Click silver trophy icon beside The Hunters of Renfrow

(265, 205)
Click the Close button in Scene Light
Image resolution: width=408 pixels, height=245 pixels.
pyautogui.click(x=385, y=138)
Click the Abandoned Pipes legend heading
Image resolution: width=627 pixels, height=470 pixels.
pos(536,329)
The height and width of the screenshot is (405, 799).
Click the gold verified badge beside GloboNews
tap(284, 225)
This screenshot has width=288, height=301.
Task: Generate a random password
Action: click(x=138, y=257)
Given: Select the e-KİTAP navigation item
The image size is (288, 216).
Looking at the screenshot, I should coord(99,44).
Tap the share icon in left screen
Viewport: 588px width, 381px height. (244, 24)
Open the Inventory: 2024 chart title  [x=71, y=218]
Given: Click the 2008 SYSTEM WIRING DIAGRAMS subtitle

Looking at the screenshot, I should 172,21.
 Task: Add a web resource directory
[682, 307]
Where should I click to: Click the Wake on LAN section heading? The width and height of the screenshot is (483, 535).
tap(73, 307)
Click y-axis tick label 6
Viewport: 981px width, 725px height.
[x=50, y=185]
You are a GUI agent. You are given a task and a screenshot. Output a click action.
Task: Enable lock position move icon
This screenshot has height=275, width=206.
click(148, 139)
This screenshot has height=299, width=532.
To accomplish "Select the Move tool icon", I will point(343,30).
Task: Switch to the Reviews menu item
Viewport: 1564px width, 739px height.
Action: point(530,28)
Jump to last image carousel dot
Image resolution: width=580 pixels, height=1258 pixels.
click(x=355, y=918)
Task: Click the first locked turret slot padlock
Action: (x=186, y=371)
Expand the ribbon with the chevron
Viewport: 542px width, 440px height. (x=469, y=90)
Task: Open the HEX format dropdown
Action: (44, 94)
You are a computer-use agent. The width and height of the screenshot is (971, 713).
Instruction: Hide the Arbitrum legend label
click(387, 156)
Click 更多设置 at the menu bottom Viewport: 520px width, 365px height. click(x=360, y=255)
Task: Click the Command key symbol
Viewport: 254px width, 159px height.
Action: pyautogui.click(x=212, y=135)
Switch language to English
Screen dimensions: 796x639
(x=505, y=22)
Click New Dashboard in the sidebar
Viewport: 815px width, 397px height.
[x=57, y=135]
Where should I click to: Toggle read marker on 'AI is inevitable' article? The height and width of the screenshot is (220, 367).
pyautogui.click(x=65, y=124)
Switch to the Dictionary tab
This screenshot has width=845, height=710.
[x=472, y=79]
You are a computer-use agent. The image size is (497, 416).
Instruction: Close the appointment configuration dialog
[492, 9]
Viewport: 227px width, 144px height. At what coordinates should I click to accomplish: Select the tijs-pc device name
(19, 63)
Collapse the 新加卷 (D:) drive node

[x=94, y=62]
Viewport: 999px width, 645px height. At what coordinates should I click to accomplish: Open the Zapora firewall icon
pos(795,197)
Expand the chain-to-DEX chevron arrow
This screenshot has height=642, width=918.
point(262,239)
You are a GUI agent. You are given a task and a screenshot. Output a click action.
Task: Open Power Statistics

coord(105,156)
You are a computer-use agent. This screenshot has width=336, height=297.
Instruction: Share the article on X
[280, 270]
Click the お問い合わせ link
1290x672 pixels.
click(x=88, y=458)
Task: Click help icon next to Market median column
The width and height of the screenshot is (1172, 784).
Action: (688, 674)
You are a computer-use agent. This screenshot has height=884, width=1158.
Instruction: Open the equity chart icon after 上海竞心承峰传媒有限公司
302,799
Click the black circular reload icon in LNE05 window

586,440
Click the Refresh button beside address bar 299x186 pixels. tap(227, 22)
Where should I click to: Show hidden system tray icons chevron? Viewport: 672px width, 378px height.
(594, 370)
________
Reproduce all of the data above, swapping each "Instruction" for "Goal" and leaving every other character untouched.

Click silver trophy icon beside The Hunters of Renfrow

(265, 205)
Click the Close button in Scene Light
Image resolution: width=408 pixels, height=245 pixels.
pyautogui.click(x=385, y=138)
Click the Abandoned Pipes legend heading
Image resolution: width=627 pixels, height=470 pixels.
pos(536,329)
The height and width of the screenshot is (405, 799).
Click the gold verified badge beside GloboNews
tap(284, 225)
This screenshot has width=288, height=301.
Task: Generate a random password
Action: click(x=138, y=257)
Given: Select the e-KİTAP navigation item
The image size is (288, 216).
Looking at the screenshot, I should coord(99,44).
Tap the share icon in left screen
Viewport: 588px width, 381px height. (244, 24)
Open the Inventory: 2024 chart title  [x=71, y=218]
Given: Click the 2008 SYSTEM WIRING DIAGRAMS subtitle

Looking at the screenshot, I should 172,21.
 Task: Add a web resource directory
[682, 307]
Where should I click to: Click the Wake on LAN section heading? The width and height of the screenshot is (483, 535).
tap(73, 307)
Click y-axis tick label 6
Viewport: 981px width, 725px height.
[x=50, y=185]
You are a GUI agent. You are given a task and a screenshot. Output a click action.
Task: Enable lock position move icon
This screenshot has height=275, width=206.
click(148, 139)
This screenshot has height=299, width=532.
To accomplish "Select the Move tool icon", I will point(343,30).
Task: Switch to the Reviews menu item
Viewport: 1564px width, 739px height.
Action: point(530,28)
Jump to last image carousel dot
Image resolution: width=580 pixels, height=1258 pixels.
click(x=355, y=918)
Task: Click the first locked turret slot padlock
Action: (x=186, y=371)
Expand the ribbon with the chevron
Viewport: 542px width, 440px height. (x=469, y=90)
Task: Open the HEX format dropdown
Action: (44, 94)
You are a computer-use agent. The width and height of the screenshot is (971, 713).
Goal: Hide the Arbitrum legend label
click(387, 156)
Click 更多设置 at the menu bottom Viewport: 520px width, 365px height. click(x=360, y=255)
Task: Click the Command key symbol
Viewport: 254px width, 159px height.
Action: pyautogui.click(x=212, y=135)
Switch language to English
Screen dimensions: 796x639
(x=505, y=22)
Click New Dashboard in the sidebar
Viewport: 815px width, 397px height.
[x=57, y=135]
Where should I click to: Toggle read marker on 'AI is inevitable' article? The height and width of the screenshot is (220, 367).
pyautogui.click(x=65, y=124)
Switch to the Dictionary tab
This screenshot has width=845, height=710.
[x=472, y=79]
You are a computer-use agent. The image size is (497, 416).
Goal: Close the appointment configuration dialog
[492, 9]
Viewport: 227px width, 144px height. At what coordinates should I click to accomplish: Select the tijs-pc device name
(19, 63)
Collapse the 新加卷 (D:) drive node

[x=94, y=62]
Viewport: 999px width, 645px height. At what coordinates should I click to accomplish: Open the Zapora firewall icon
pos(795,197)
Expand the chain-to-DEX chevron arrow
This screenshot has height=642, width=918.
point(262,239)
You are a GUI agent. You are given a task and a screenshot. Output a click action.
Task: Open Power Statistics

coord(105,156)
You are a computer-use agent. This screenshot has width=336, height=297.
Goal: Share the article on X
[280, 270]
Click the お問い合わせ link
1290x672 pixels.
click(x=88, y=458)
Task: Click help icon next to Market median column
The width and height of the screenshot is (1172, 784).
Action: (688, 674)
You are a computer-use agent. This screenshot has height=884, width=1158.
Goal: Open the equity chart icon after 上海竞心承峰传媒有限公司
302,799
Click the black circular reload icon in LNE05 window

586,440
Click the Refresh button beside address bar 299x186 pixels. tap(227, 22)
Where should I click to: Show hidden system tray icons chevron? Viewport: 672px width, 378px height.
(594, 370)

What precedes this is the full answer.